→ Data to use
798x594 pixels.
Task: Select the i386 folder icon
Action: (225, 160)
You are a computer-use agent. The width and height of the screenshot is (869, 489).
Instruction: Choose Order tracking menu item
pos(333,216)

→ Work required
Starting at the line that contains "You are a computer-use", output every remaining line of the data exactly, and stop after the last one.

→ Written answer
You are a computer-use agent. The width and height of the screenshot is (869, 489).
Instruction: Choose Order tracking menu item
pos(333,216)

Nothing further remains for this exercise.